Temporal Visibility and Search Attributes: How to Give Ops a Shared View of Workflow State
When Temporal moves from pilot to production, a shared view becomes necessary because ops is now expected to answer customer-impacting state questions quickly: Is this booking paid?, Why is payout stuck?, or Which agent run owns this escalation?.
In many teams today, this shared view does not exist yet. Visibility is fragmented: engineering has traces and service-level dashboards, support has ticket context, and ops has partial workflow signals, so each group sees a different slice of truth.

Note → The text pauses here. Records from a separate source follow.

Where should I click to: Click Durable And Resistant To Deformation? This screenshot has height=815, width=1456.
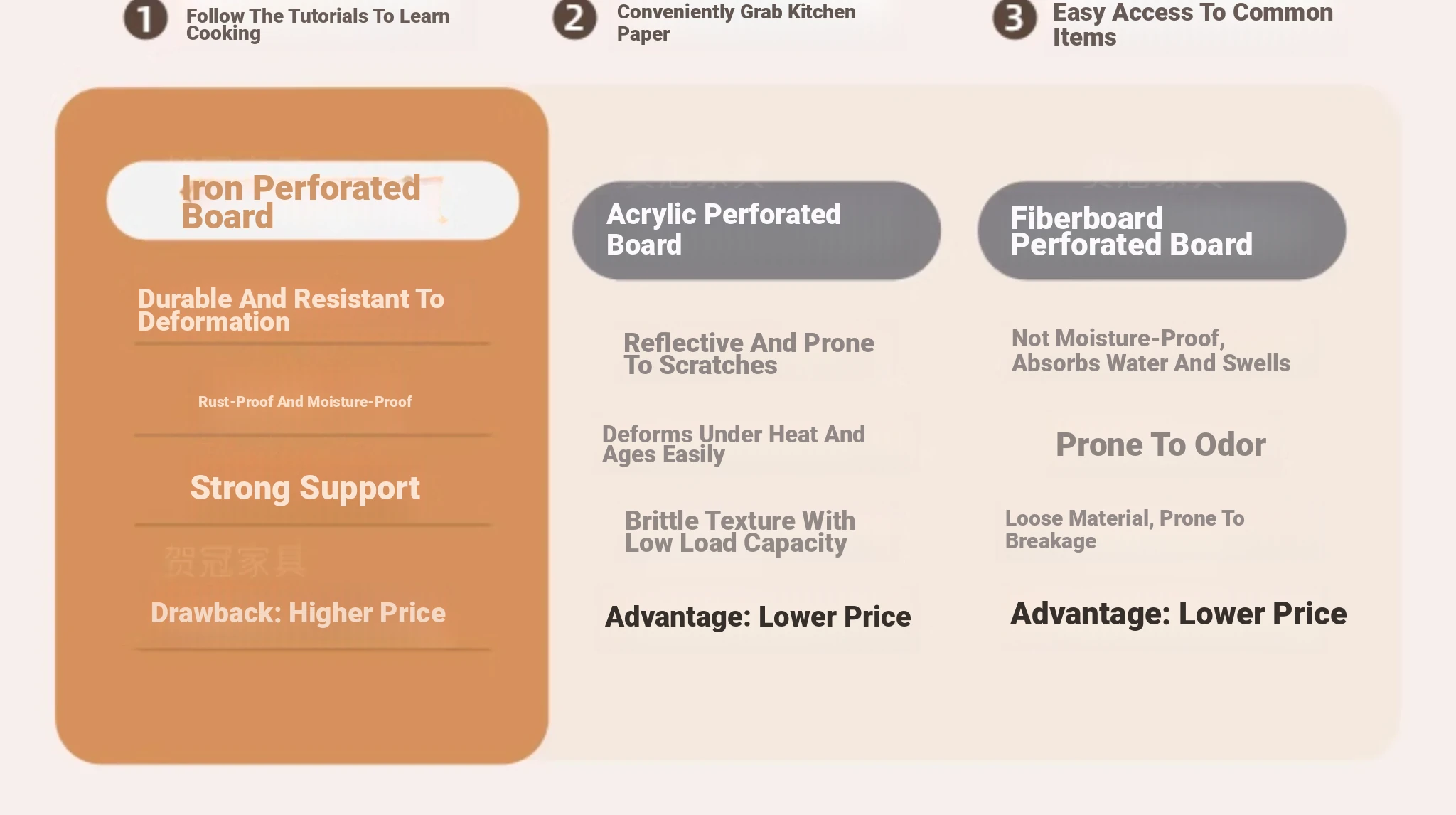coord(291,310)
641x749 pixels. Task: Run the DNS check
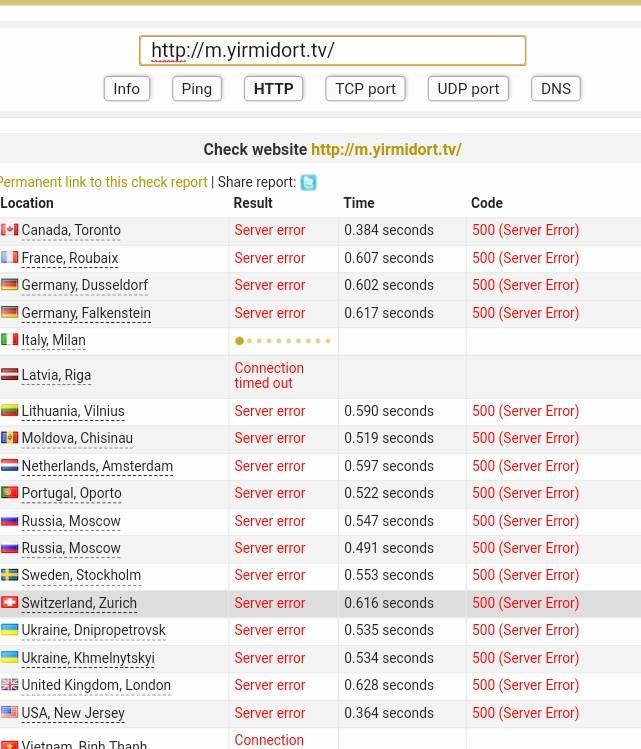[x=556, y=89]
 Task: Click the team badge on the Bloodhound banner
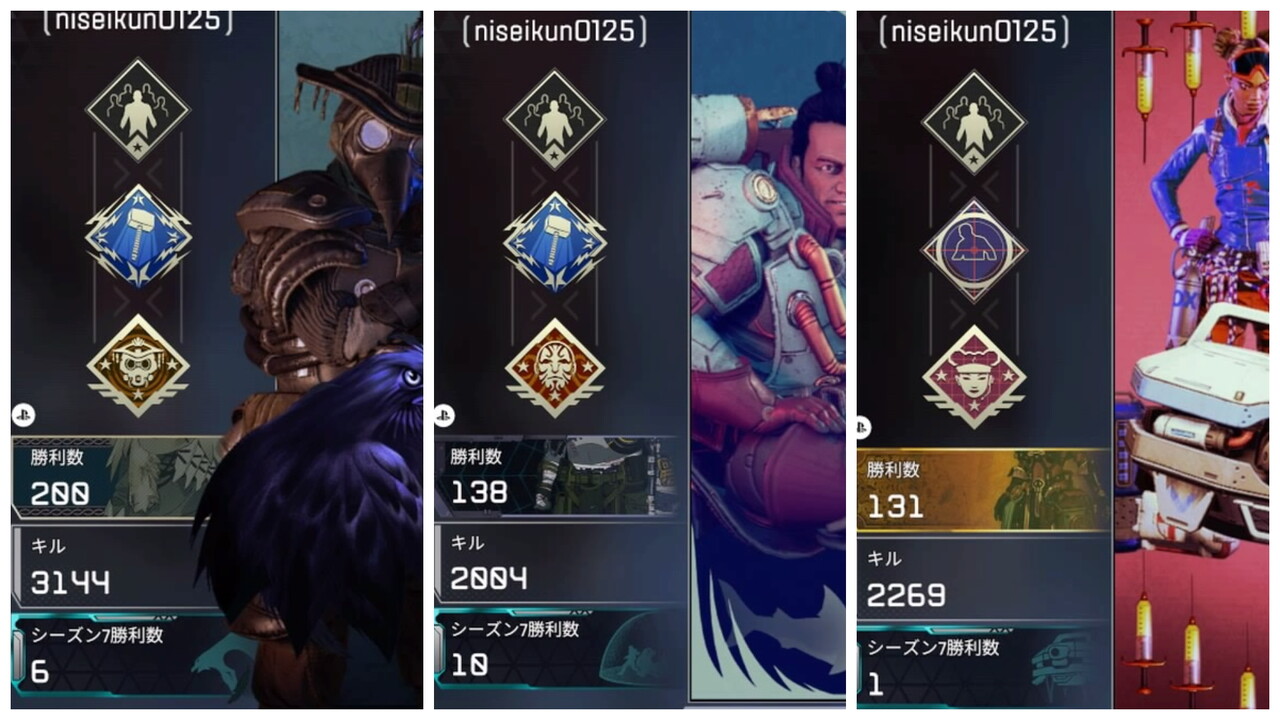(138, 111)
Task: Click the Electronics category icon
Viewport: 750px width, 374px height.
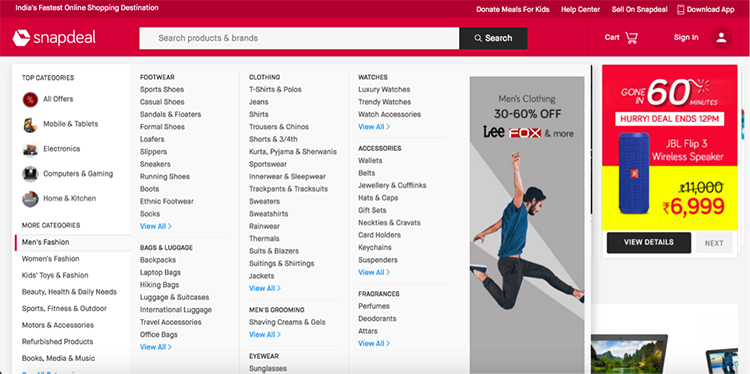Action: (30, 149)
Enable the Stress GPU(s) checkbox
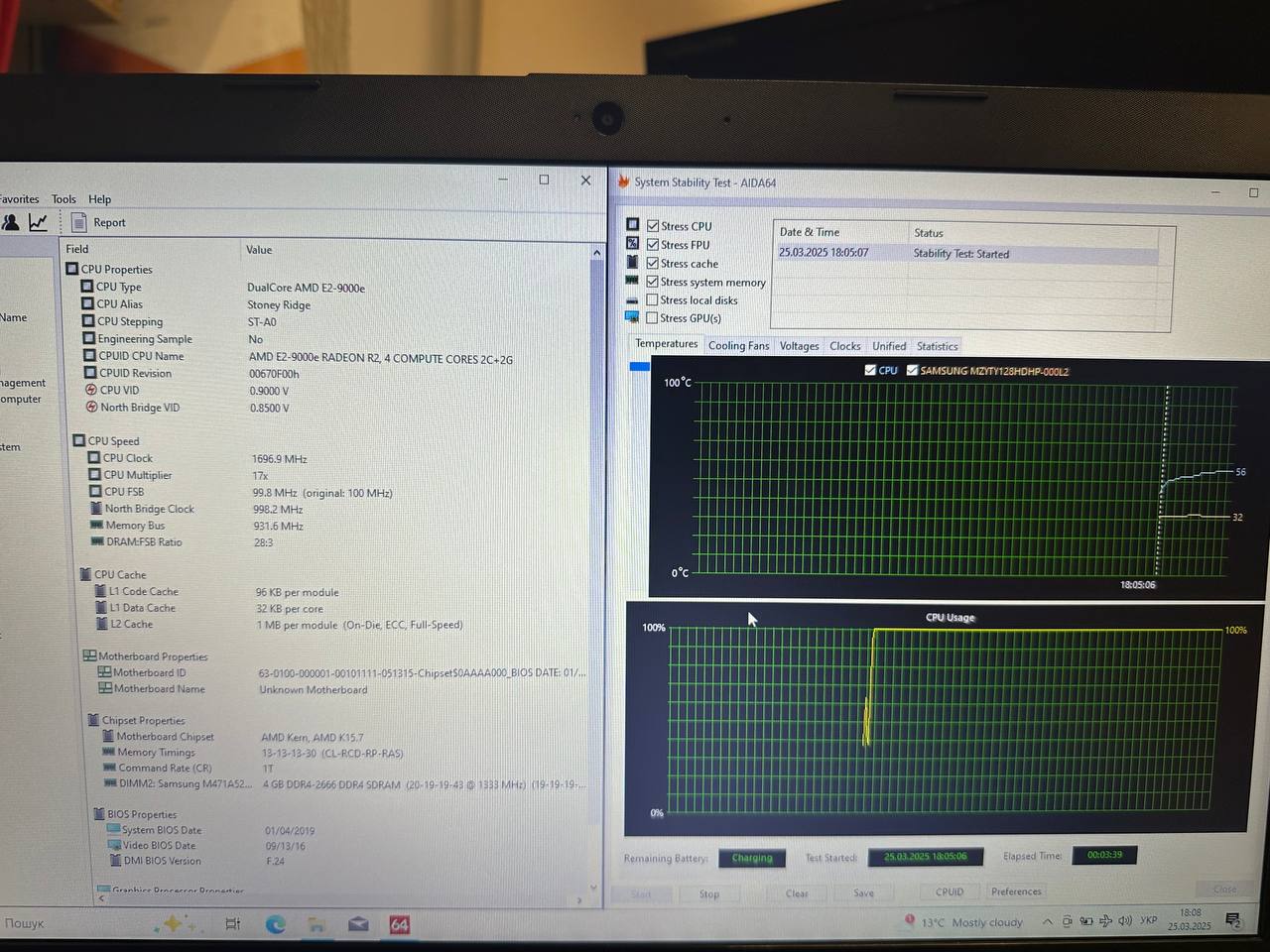This screenshot has width=1270, height=952. click(x=652, y=317)
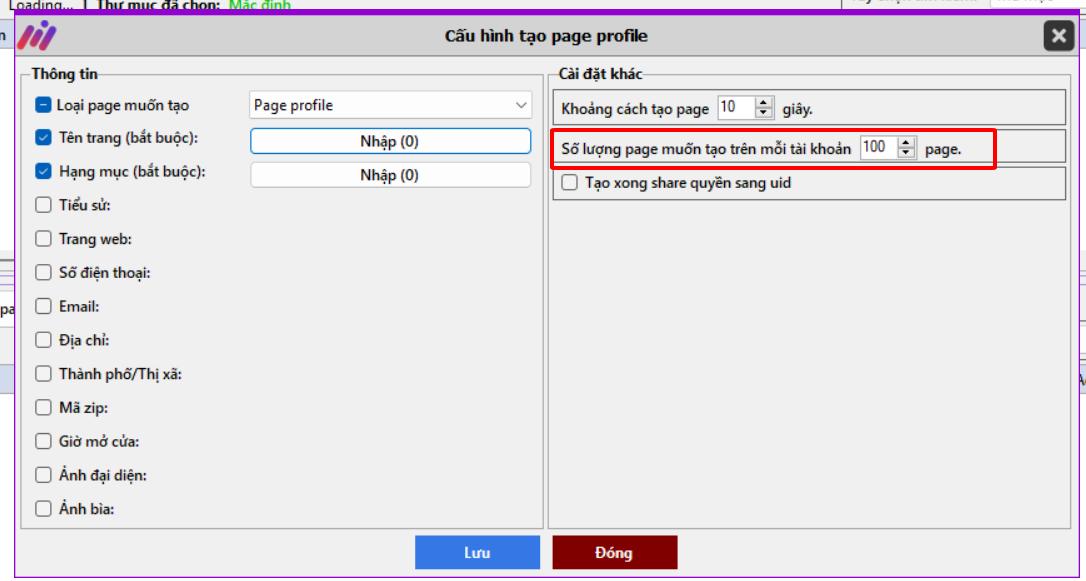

That fragmentation is where on-call fatigue, slow incident triage, and ownership arguments start.
This split — engineering has dashboards, ops has nothing — is one of the most consistent patterns we see when teams are 60–90 days past a Temporal POC. At Xgrid, we’ve helped ops, support, and platform engineering teams across payments, booking platforms, and AI agent workflows converge on a single shared view of what their orchestrator is doing. The fix isn’t a new tool. It’s a set of naming, indexing, and access decisions most teams skip in the rush to production.
This article describes how we give ops, platform, and product engineering a shared view of workflow state using Temporal’s first-class primitives: Visibility, Search Attributes, Workflow Id / Run Id, and optional read-only Queries plus the governance choices (namespaces, identifiers, and data in indexes) that make the view safe as well as consistent.What “shared view” means (and what it is not)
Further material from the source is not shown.